Gabby turned to Isobel, who was staring out the window at the passing countryside. The whole time they’d been in the car, she hadn’t uttered a word, lost in her own thoughts and fears. If it were Regulus in the clutches of the Unhallowed, she’d be just as passionate about saving him. They’d had a love that crossed the walls hatred had placed between their kinds… Witches and vampires. It was the same with humans. The predator and the prey. The sun and the moon. Good and evil.
If Gabby could learn only one thing from this crazy quest, it was that love conquered all, even when the union was the deadliest of them all. Nye and Isobel would have the time she didn’t have with Regulus. It seemed fitting in the wake of her loss, but with everything in this crazy world of witches and vampires, it would come with a price. She was certain of it.
“Isobel?” she asked, nudging her friend.
“Huh?” Isobel glanced at Gabby, a faraway look in her eyes.
“He might be in a bad way,” she said gently. “And you might be the only one of us who can get through to him. Are you up for it?”
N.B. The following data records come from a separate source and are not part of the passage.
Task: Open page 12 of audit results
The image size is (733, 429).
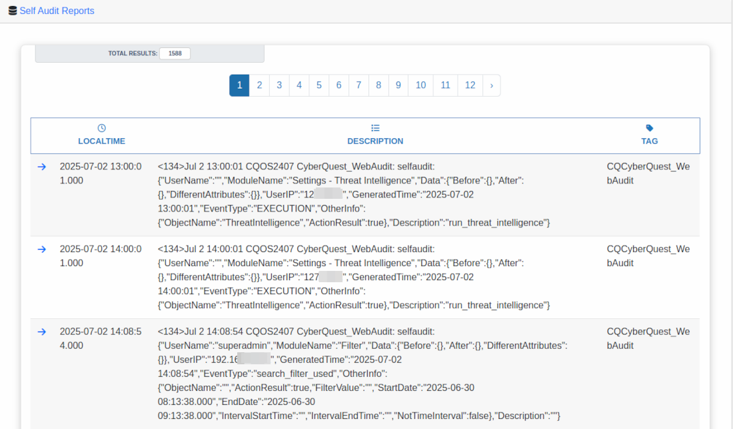Action: coord(470,85)
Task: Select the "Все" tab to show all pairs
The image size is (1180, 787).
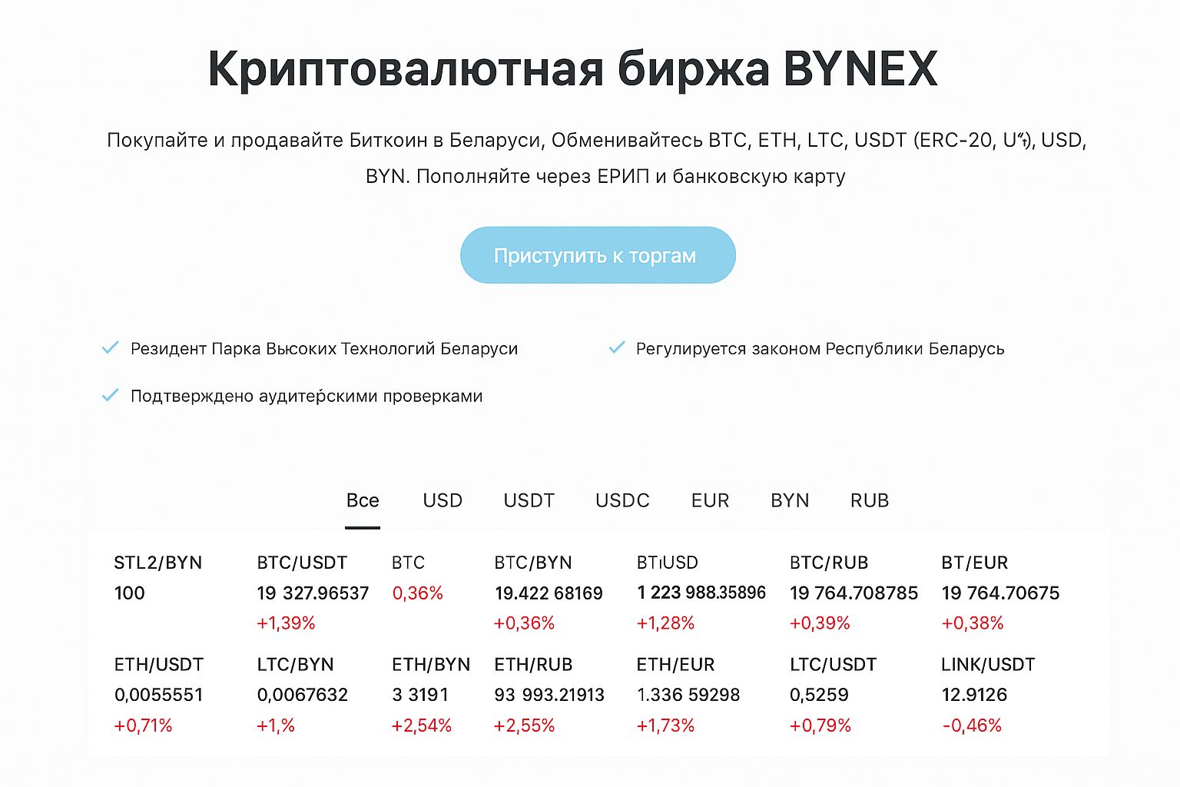Action: 363,500
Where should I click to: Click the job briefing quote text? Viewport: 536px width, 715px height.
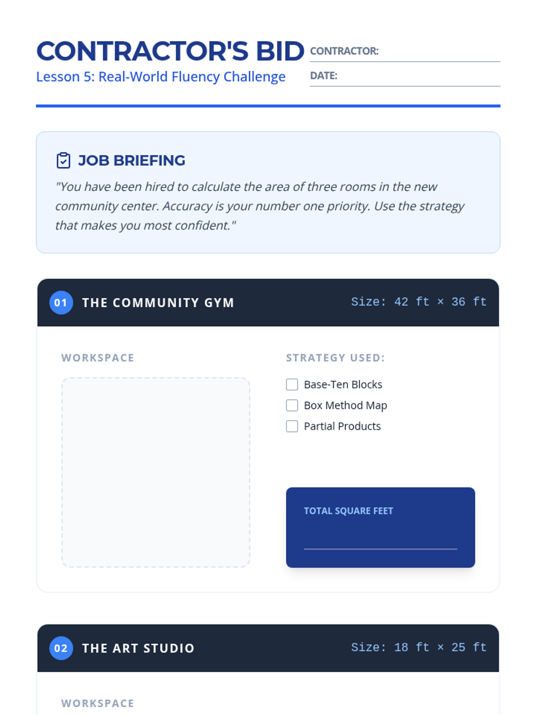tap(260, 206)
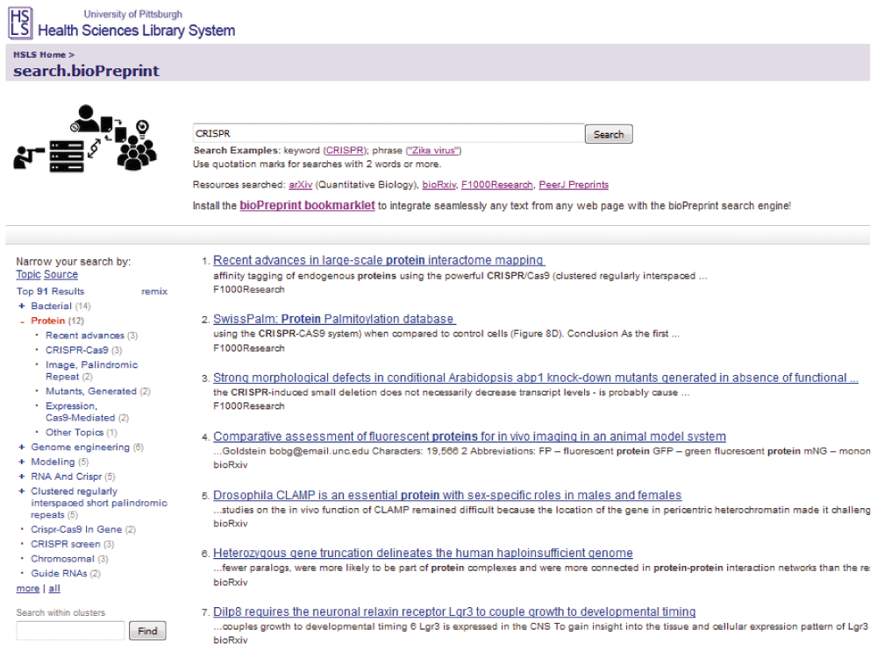Click the Search button
This screenshot has height=657, width=877.
coord(609,133)
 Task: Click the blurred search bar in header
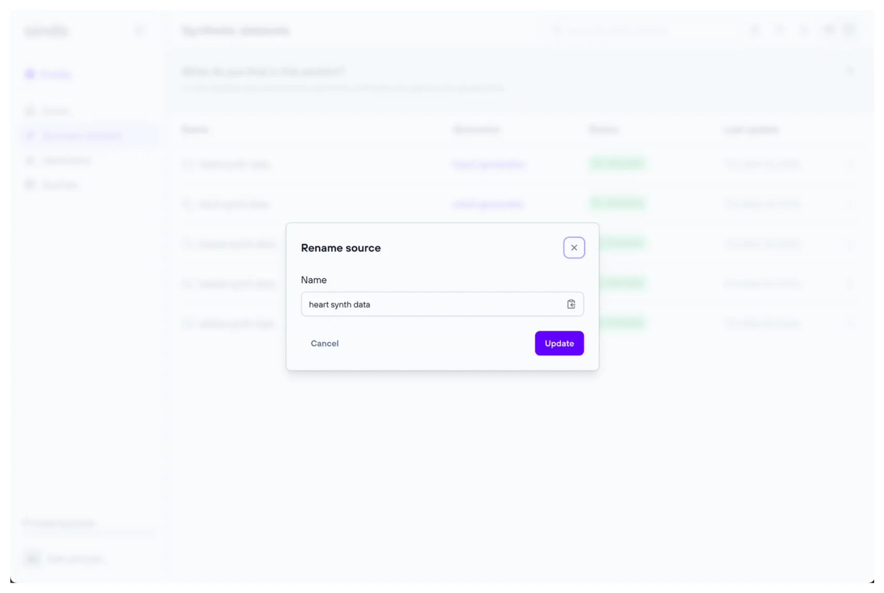coord(615,31)
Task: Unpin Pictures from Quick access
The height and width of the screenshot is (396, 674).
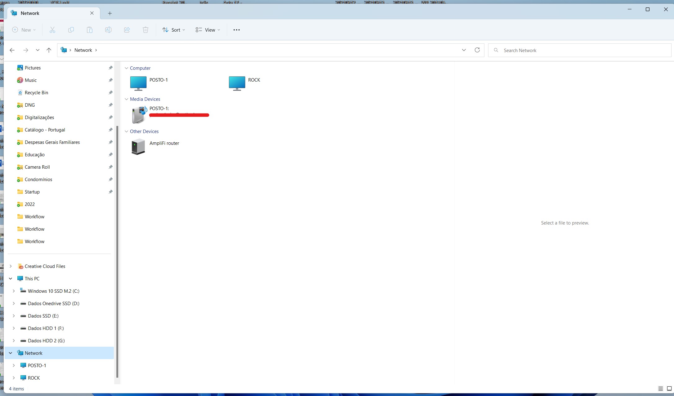Action: pos(110,68)
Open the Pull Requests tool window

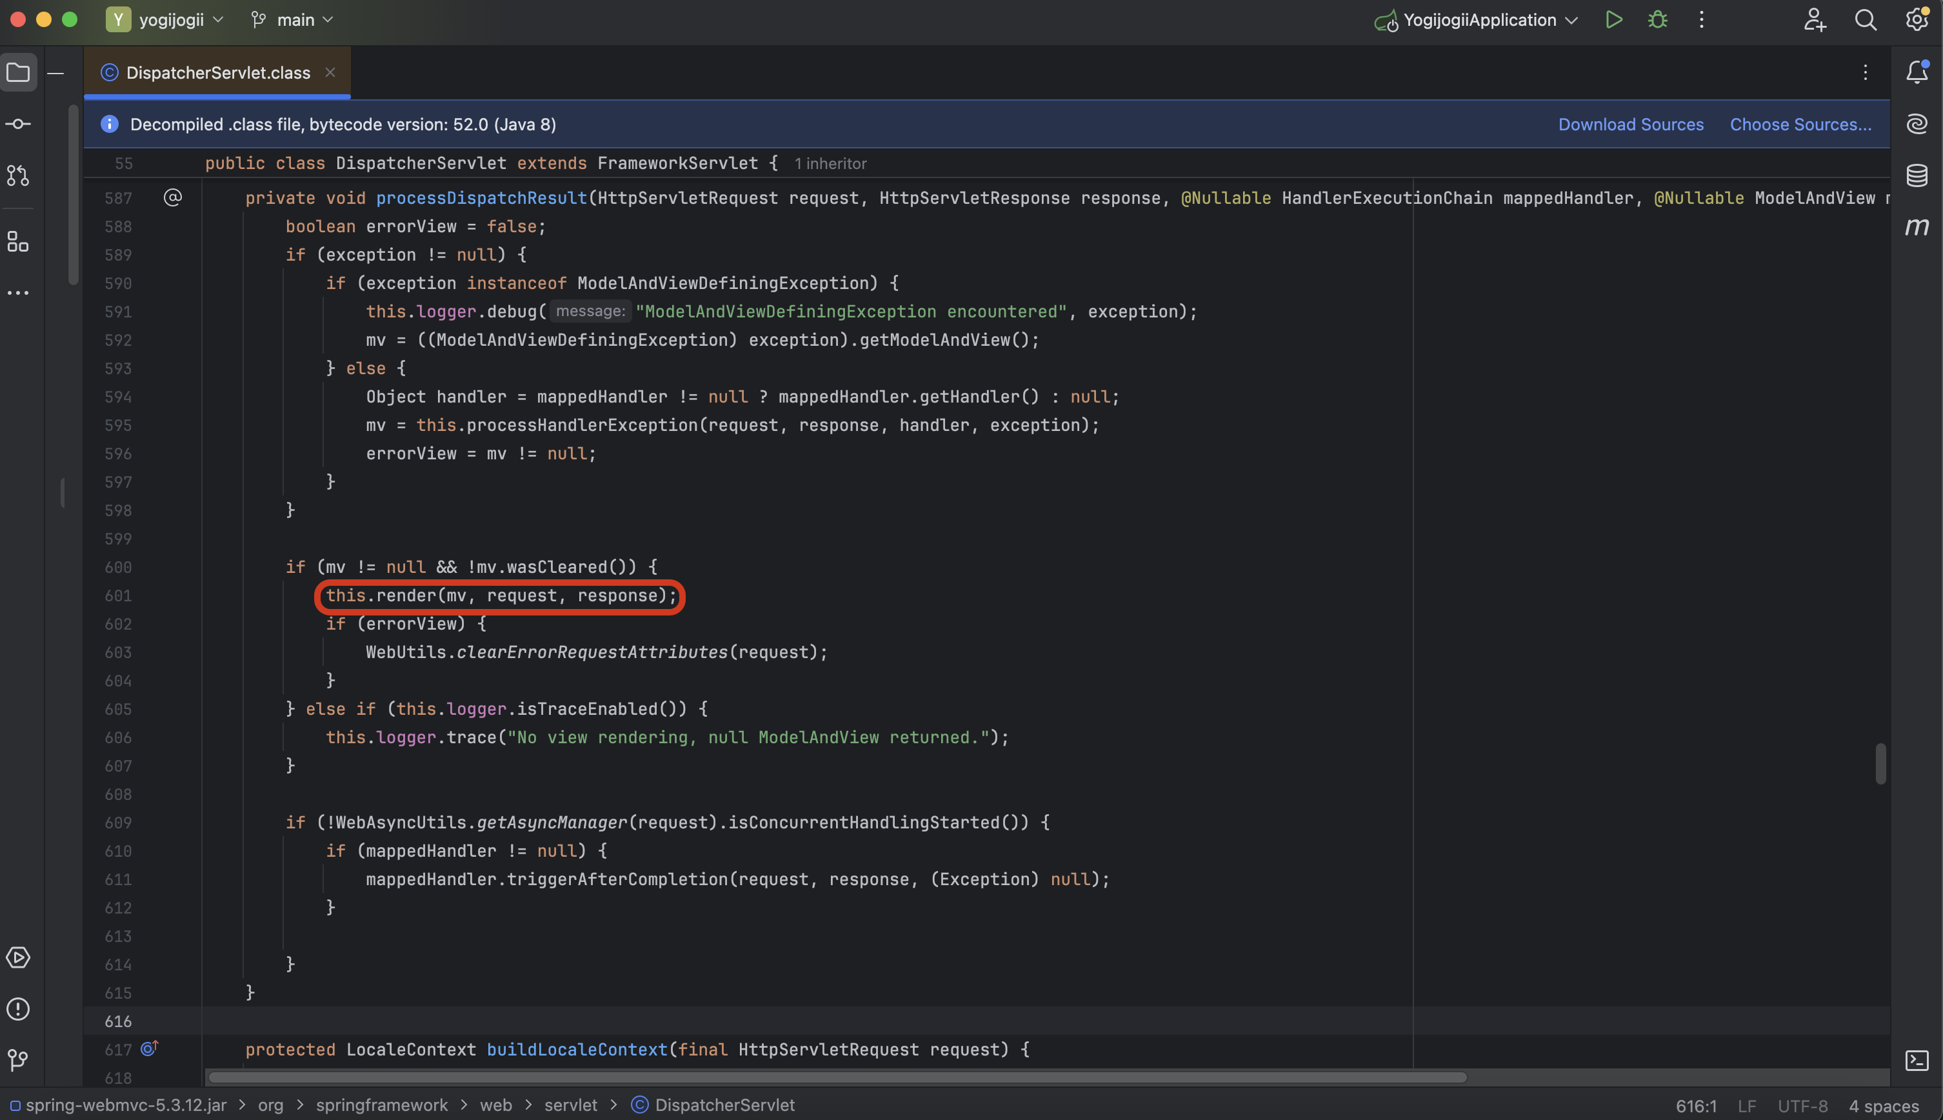[x=18, y=175]
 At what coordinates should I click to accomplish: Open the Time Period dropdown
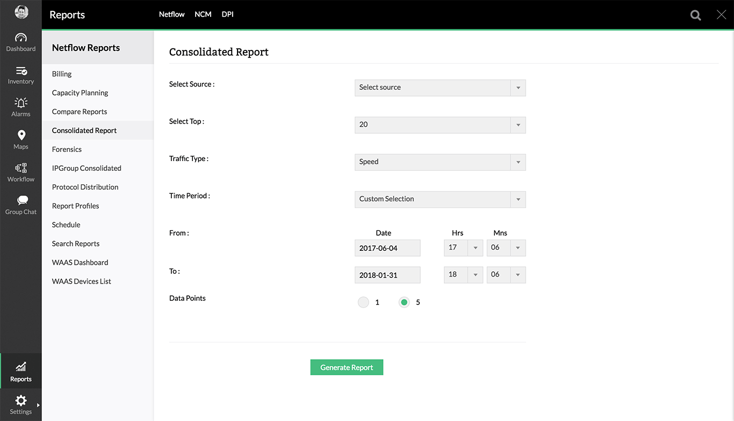coord(440,199)
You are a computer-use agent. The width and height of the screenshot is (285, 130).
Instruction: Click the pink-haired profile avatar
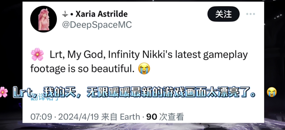coord(44,19)
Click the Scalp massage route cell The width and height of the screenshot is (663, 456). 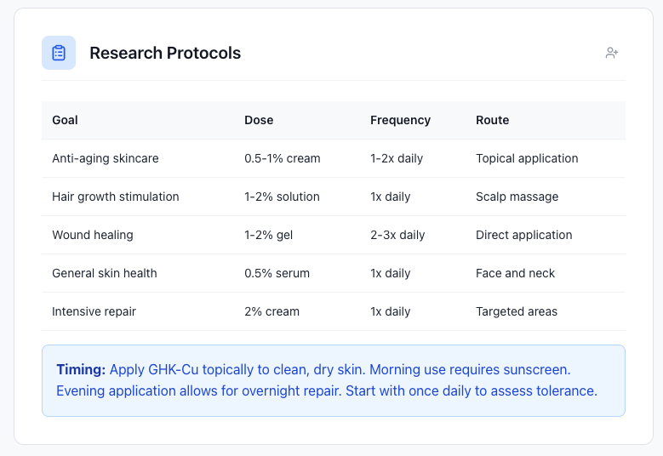(x=517, y=197)
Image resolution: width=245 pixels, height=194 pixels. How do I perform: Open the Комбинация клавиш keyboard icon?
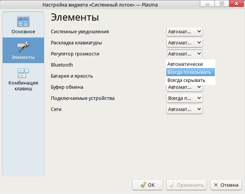click(x=23, y=73)
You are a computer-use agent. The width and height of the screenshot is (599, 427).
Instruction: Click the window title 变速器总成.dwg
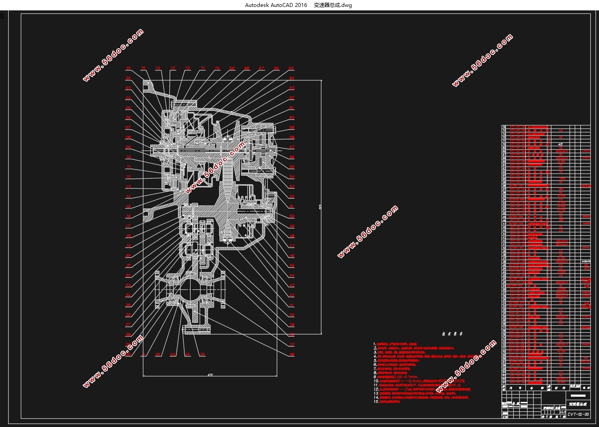[333, 5]
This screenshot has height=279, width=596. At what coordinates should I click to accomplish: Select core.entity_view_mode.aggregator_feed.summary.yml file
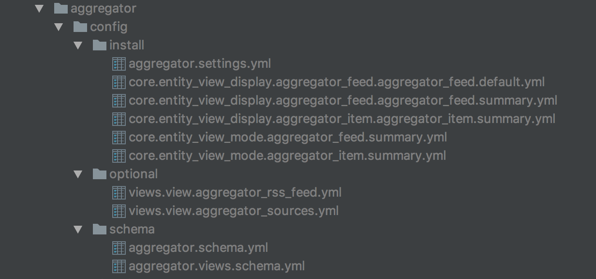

Isobel nodded furiously, her shoulders squaring. “I’ll do whatever it takes.”
“Stick with Alex,” she said. “He’ll have your back and get you to Nye. Leave the Unhallowed to me.”
“Who’s got your back?” Izzy asked.
Gabby smiled, allowing her power to thrum in her veins. “I’ve got my own. Don’t worry about me.”
As Tristan turned the car off the sealed road and onto a dirt track, Gabby contemplated the scene that was about to unfold. They were walking into a war zone. The Unhallowed had all the advantage, and they had none…but maybe, just maybe, they had underestimated how powerful she was. Even she didn’t know how deep her gifts ran. Even when she went up against Aed, the most powerful hybrid that had ever existed, she hadn’t reached all the way inside her soul.